What else is new in Razor v2?

In my last post I discusses some of the big new features in Razor v2. In this post I'm going to talk a bit about some of the other (admittedly smaller) new features. So, let's get right to it!

Void Elements

The HTML spec defines a certain type of element called a "Void Element" as

[An] element whose content model never allows it to have contents under any circumstance

- W3C HTML 5 Spec section 4.3

Put more simply, a void element is a type of element that can NEVER EVER have contents. It can come in three different forms:

  <!-- Self-closing -->
  <input name="foo" /><p>A different tag</p>
  <!-- Closed -->
  <input name="foo"></input><p>A different tag</p>
  <!-- Unclosed -->
  <input name="foo"><p>A different tag</p>

Any of the following is considered valid HTML5. However, in Razor v1, we only allowed the first two, because we had a much simpler parser. In Razor v2, you can now use the third form as well. This works because if a void element's start tag is not self-closed AND is not IMMEDIATELY followed by an end tag (whitespace is allowed) then it is considered closed at the ">" of the start tag. So in Razor, when we parse a void element and reach the ">", we look ahead and check if we see "</[tagname]>" (we allow whitespace between the start and end tags). If we do NOT see it, we consider the tag closed. So this means that if you typed the following inside a code block (i.e. @if() {})

<p><input name="foo">Some content</input></p>

Razor would end the markup block at the "</input>" tag. Why? Because the input element was closed by the ">" of it's start tag, so the "</input>" tag is considered an extraneous end tag. Since it has no matching start tag (remember the "<input>" is already closed), we think that it belongs to a start tag Razor can't see (because it's outside of the code block this markup is within or even in a different document) and we end the block there.

For the most part, this shouldn't affect you adversely, since syntax like the sample above is invalid HTML, but please let me know if you end up in an edge case where this is occurring in legal HTML.

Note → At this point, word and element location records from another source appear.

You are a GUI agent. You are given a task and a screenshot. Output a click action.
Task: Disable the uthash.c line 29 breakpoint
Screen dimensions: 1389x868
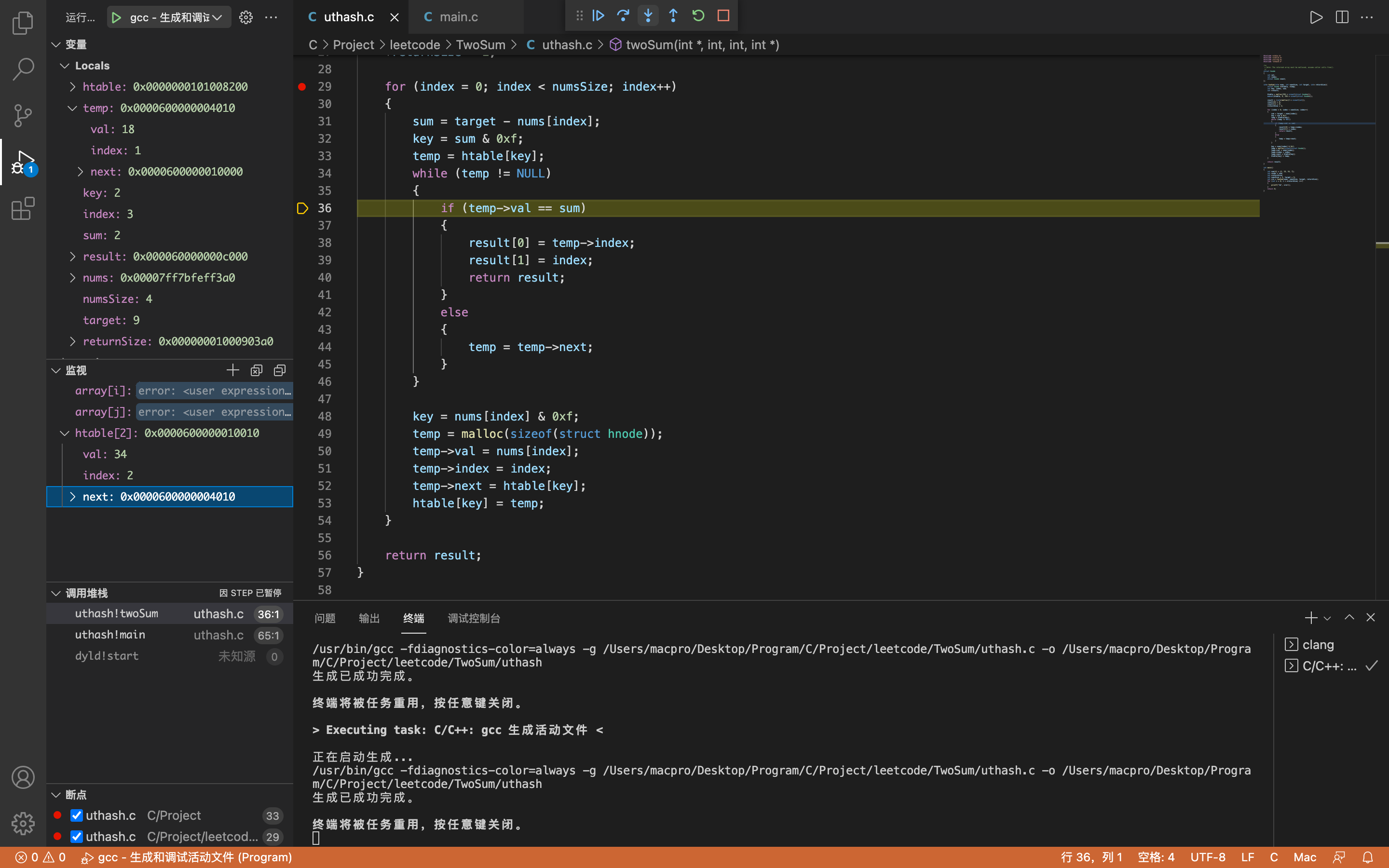76,837
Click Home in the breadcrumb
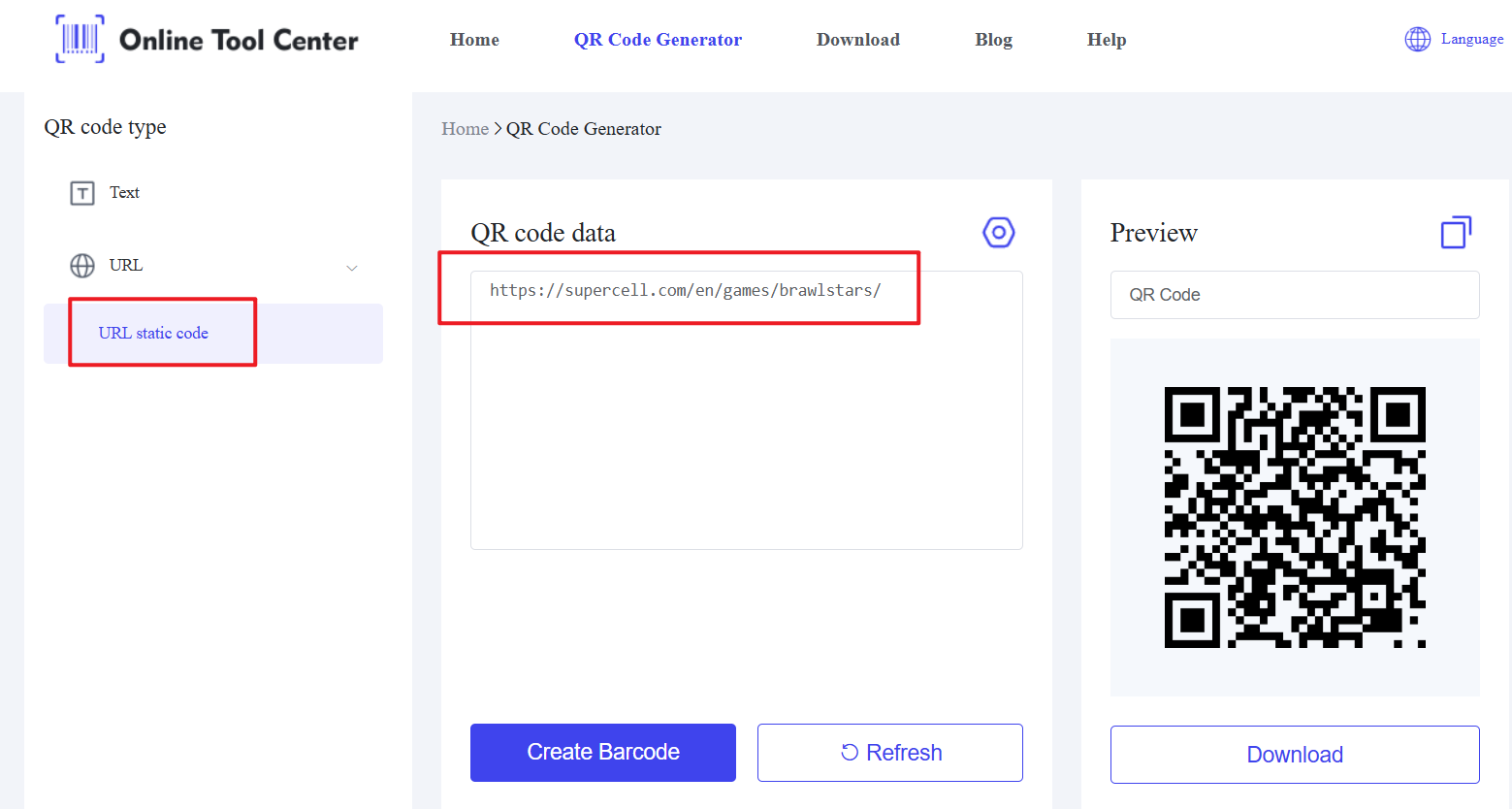The width and height of the screenshot is (1512, 809). pos(465,129)
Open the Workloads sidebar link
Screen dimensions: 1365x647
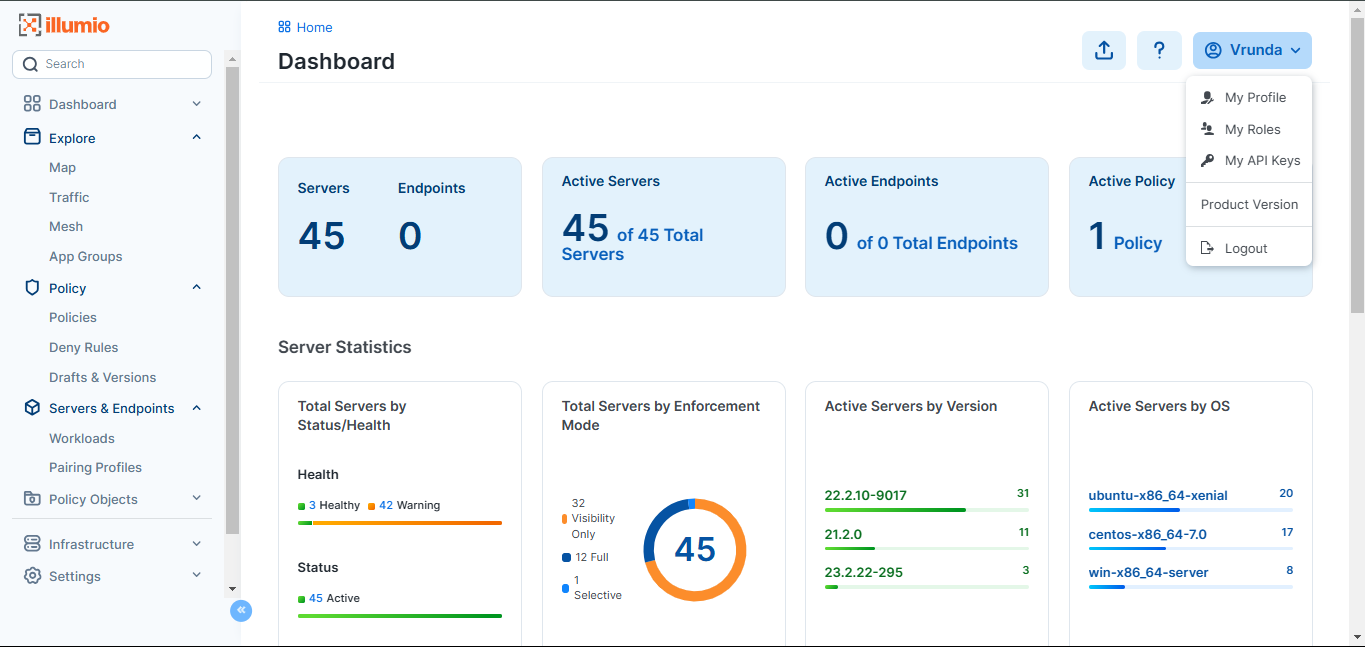tap(82, 438)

Finally, what are the elements HTML5 considers void? The spec lists them off for us and Razor uses this exact same list:

area base br col command embed hr img input keygen link meta param source track wbr

- W3C HTML 5 Spec section 4.3

Syntax Tree and Internals Overhaul

NOTE: This part is going to dive in to parser internals a bit. Feel free to skim ;)

The last thing I'm going to talk about is a behind-the-scenes change that's mostly relevant to people hosting the Razor parser. In order to support these exciting new features, we had to overhaul our parser internals and syntax tree structure. Razor now uses full HTML, C# and VB tokenizers and the parse tree gives you access to that granularity. For example, given the code:

@foo.bar.baz

In Razor v1, this would be two Spans (a type of parse tree node), one for "@" and one for "foo.bar.baz". Each span would contain the string pulled from the input file. However, in Razor v2, we produce the same two spans, but now each span is a collection of Symbols. In this case, the first Span contains one symbol "@" and the second Span contains 5 symbols ("foo", ".", "bar", ".", "baz"). This allows us to perform more advanced analysis of the input document without have to reparse strings over and over.

We also reworked our higher-level Syntax Tree nodes, Span and Block. In Razor v1, we broke the file into chunks called spans and used sub-classes of the Span class to mark their type (for example: MarkupSpan, CodeSpan, HelperHeaderSpan, TransitionSpan). In v2, we removed all of those sub-classes, moving to an "Annotations" model. Going back to our previous example, in Razor v1 we would have produced a TransitionSpan and a ImplicitExpressionSpan (a kind of CodeSpan). In v2, both are concrete instances of Span, however they have various properties which attach annotations to control how they behave. For example, each Span has a CodeGenerator annotation which indicates how we generate C#/VB code from the node. They also have an EditHandler annotation which indicates how the editor should behave around this Span. By doing this, we (and even you if you want!) can add new syntax without having to dramatically overhaul all the various pieces of our infrastructure.

In future posts, I'm going to use some of this information to show you how to create a new kind of directive that works at runtime AND design-time (i.e. in the Editor).

Conclusion

Well, that's basically it for Razor v2. It's not a super-long list but believe me it was a lot of work. In many ways, Razor v1 was our "hey, check out this cool language!" release. Razor v2 has primarily been about internal clean-up and future-proofing (not that one can ever be totally future-proof). We added some cool little features, but the work done to the underlying structures should make it easier for us to add even more features and extensibility points in the future.

Enjoy Razor 2, Web Pags 2 and MVC 4!